I need to check a suppliers website for stock availability and pricing but this requires a login.
To get around this I am attempting to implement CURL to log me in and redirect me to the product page in order to then scrape the availability and price etc.
The issue I have is that the login appears not to work.

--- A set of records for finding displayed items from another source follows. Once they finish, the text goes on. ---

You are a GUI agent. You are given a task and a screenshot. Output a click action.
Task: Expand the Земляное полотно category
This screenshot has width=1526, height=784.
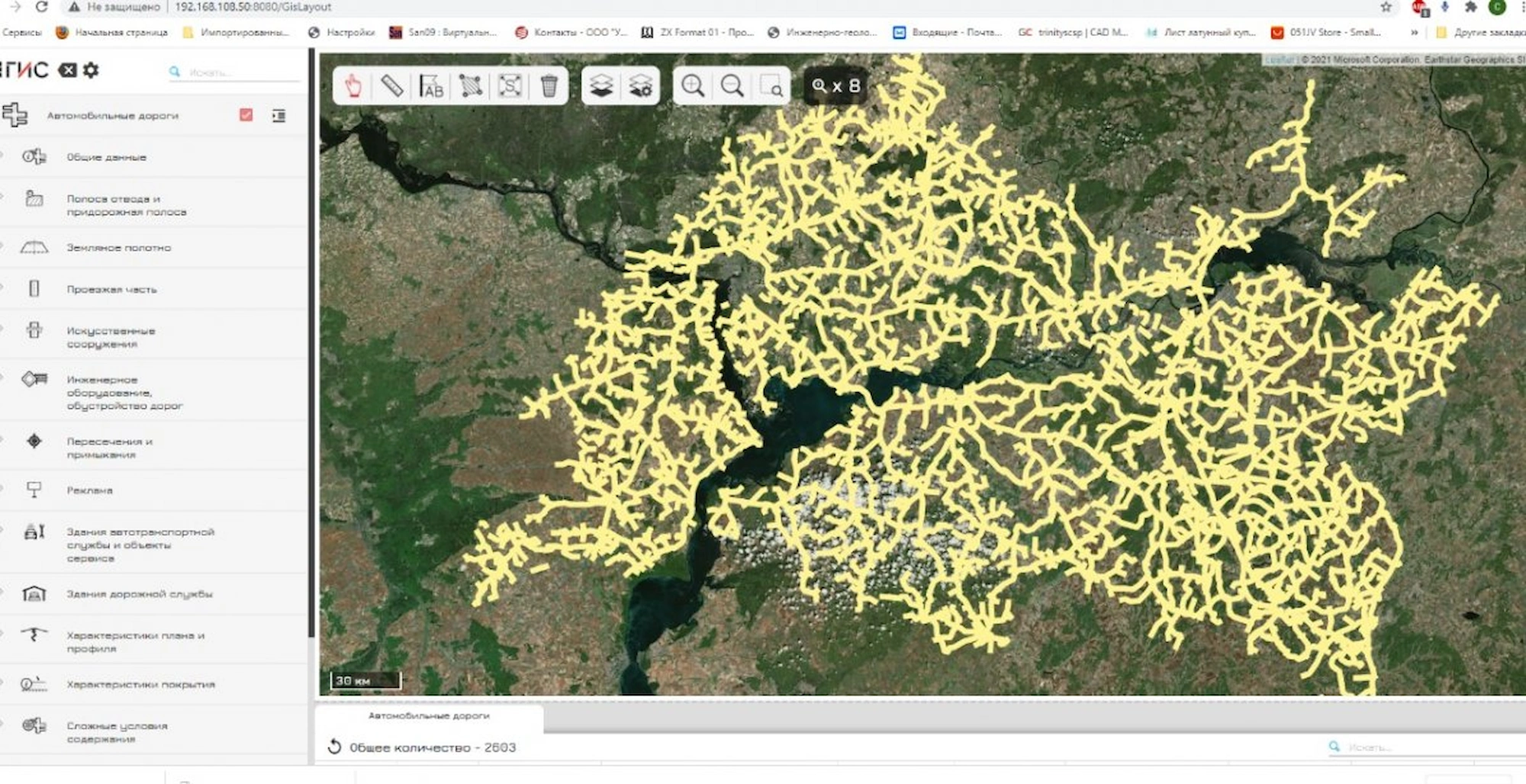click(118, 248)
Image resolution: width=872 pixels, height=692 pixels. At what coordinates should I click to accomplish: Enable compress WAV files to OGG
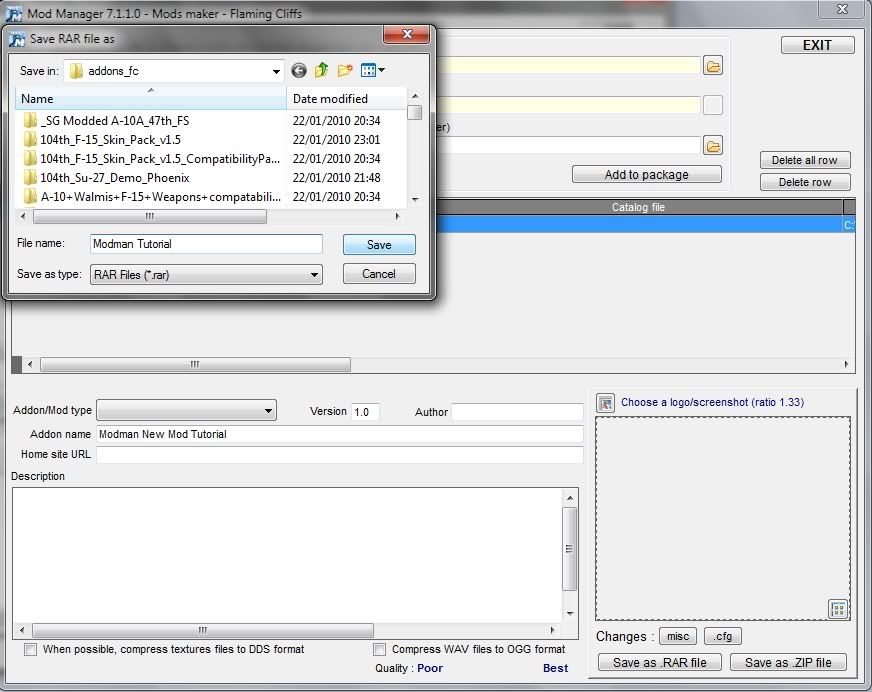pos(379,650)
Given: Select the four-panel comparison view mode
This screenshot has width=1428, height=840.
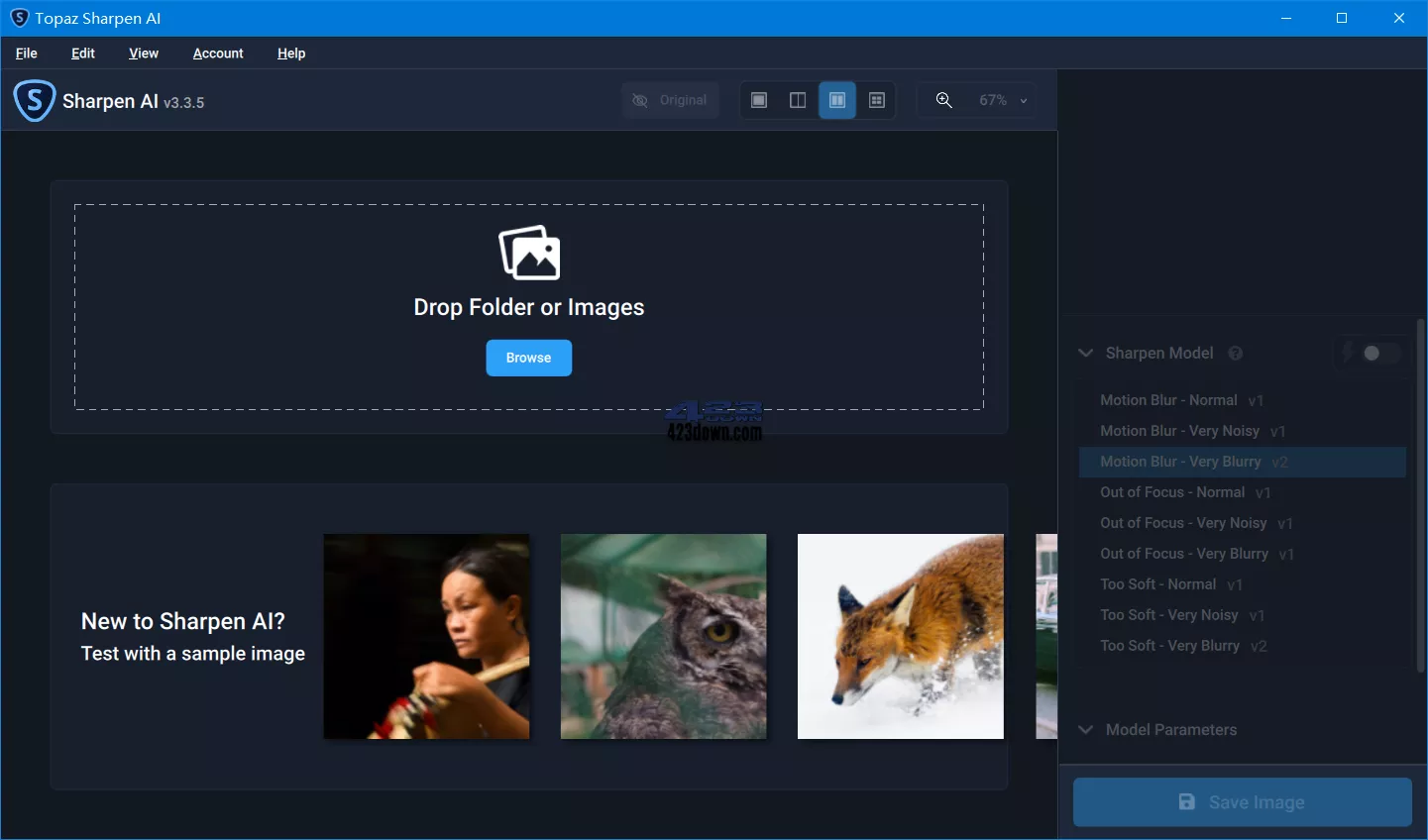Looking at the screenshot, I should [x=876, y=99].
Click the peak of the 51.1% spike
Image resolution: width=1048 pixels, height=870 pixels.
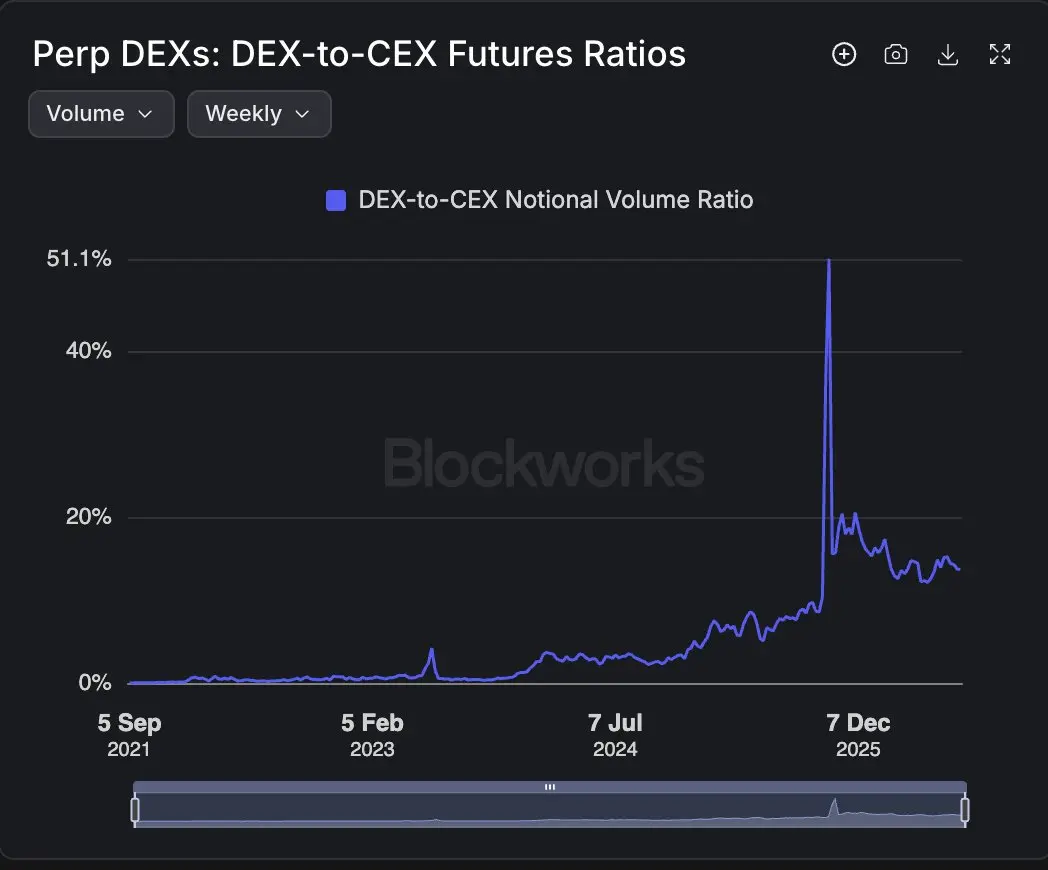829,261
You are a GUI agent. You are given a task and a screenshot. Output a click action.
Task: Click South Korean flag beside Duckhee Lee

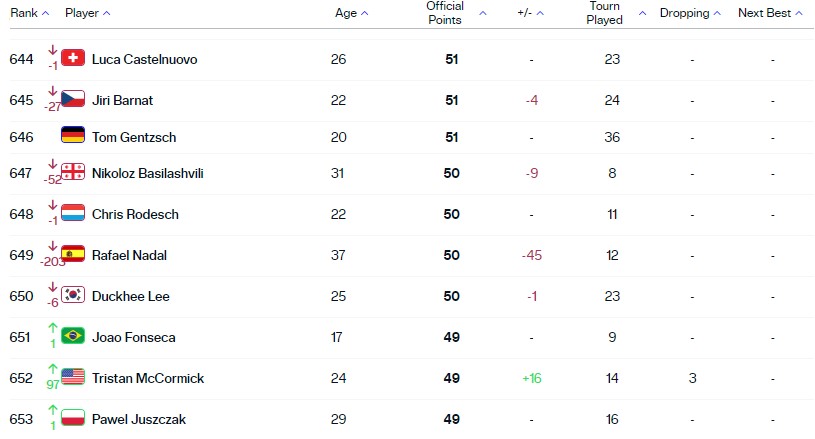[73, 295]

I get the error:
Warning: curl_setopt_array() [function.curl-setopt-array]: Unable to access cookies_path.txt in (path to folder specified)
I am using a class obtained from another forum which has good feedback and therefore should work.
Full code is as follows:
class Secure_Crawler {
private $loginUrl = 'this is the page the login form posts to';
private $options = array( );
private $connected = false;
function __construct () {
$cookies = 'cookies_path.txt';
$this->options = array(
CURLOPT_USERAGENT => 'Mozilla/4.0 (compatible; MSIE 6.0; Windows NT 5.0)',
CURLOPT_HEADER => false, // Add response headers to return, for testing
CURLOPT_RETURNTRANSFER => true, // Add html to return
CURLOPT_COOKIEJAR => $cookies,
CURLOPT_COOKIEFILE => $cookies,
);
// Reset cookies
@ unlink($cookies);
}
function login ($username, $password) {
$ch = curl_init();
$options = $this->options;
$options[CURLOPT_URL] = $this->loginUrl;
$options[CURLOPT_POST] = true;
// Login form fields
$options[CURLOPT_POSTFIELDS] = $this->getPostFields(
array(
'login.login' => $username,
'login.password' => $password,
'smalllogin.path' => '/main/en/page.html'
));
$options[CURLOPT_FOLLOWLOCATION] = false;
curl_setopt_array($ch, $options);
curl_exec($ch);
//Close curl session
curl_close($ch);
$this->connected = true;
}
function get ($url) {
if (!$this->connected)
throw new Excetion("Not connected");
$ch = curl_init();
//Get
$options = $this->options;
$options[CURLOPT_URL] = $url;
curl_setopt_array($ch, $options);
$results = curl_exec($ch);
//Close curl session
curl_close($ch);
return $results;
}
private function getPostFields ($data) {
$return = array();
foreach ($data as $key => $field) {
$return[] = $key . '=' . urldecode($field);
}
return implode('&', $return);
}
}
$crawler = new Secure_Crawler();
// Login to website
$crawler->login('my username', 'my password');
// Get Content
$content = $crawler->get('this is the product page');
// modifications...
echo $content;
I had assumed there may be an issue writing the cookies_path.txt file to the directory however I think I have correct permissions and it appears that the file is being created but then deleted. In any case the script appears to be unable to read the file to perform log on.